DATA FOR PROCESSING: Begin

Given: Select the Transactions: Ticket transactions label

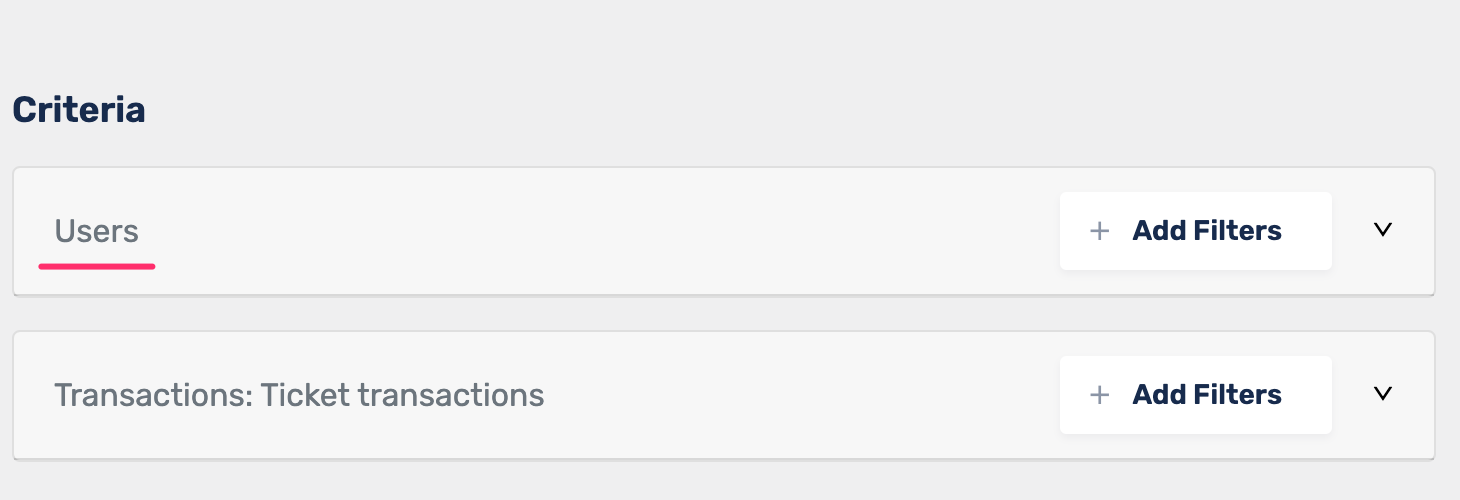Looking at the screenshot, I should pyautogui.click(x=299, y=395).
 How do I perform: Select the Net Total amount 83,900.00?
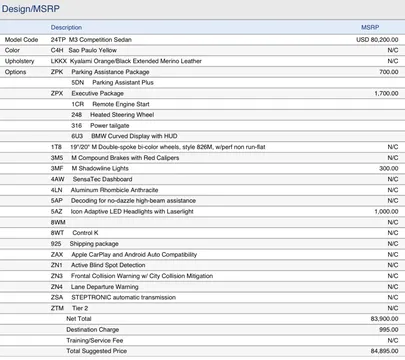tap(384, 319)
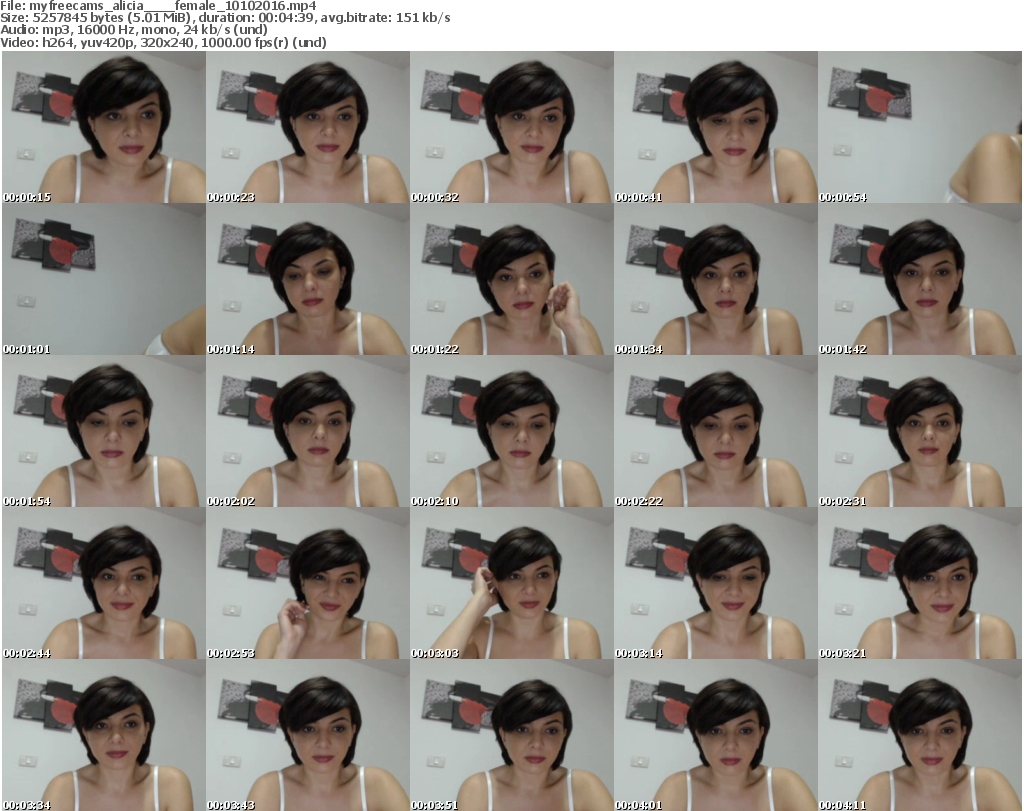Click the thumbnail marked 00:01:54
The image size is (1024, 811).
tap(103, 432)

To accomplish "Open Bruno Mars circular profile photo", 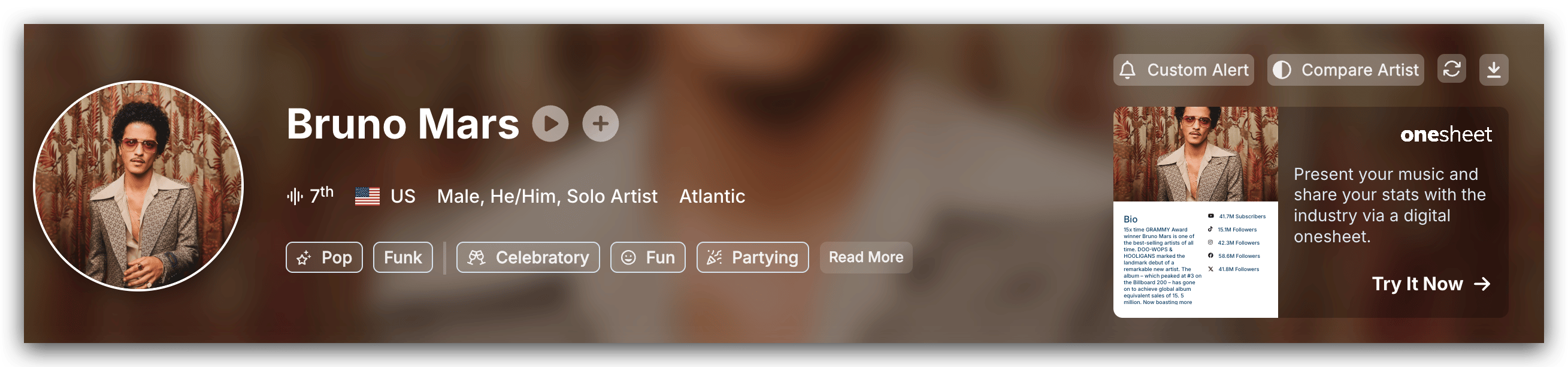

DATA FOR PROCESSING: End

Leave the pictures out, and transcribe each of the records exactly.

### ANSWER TO THIS PROBLEM
Given: Select the Transactions: Ticket transactions label

Looking at the screenshot, I should pyautogui.click(x=299, y=395).
 How do I perform: Select the Net Total amount 83,900.00?
tap(384, 319)
Click the thumbnail marked 00:01:54
The image size is (1024, 811).
tap(103, 432)

To accomplish "Open Bruno Mars circular profile photo", 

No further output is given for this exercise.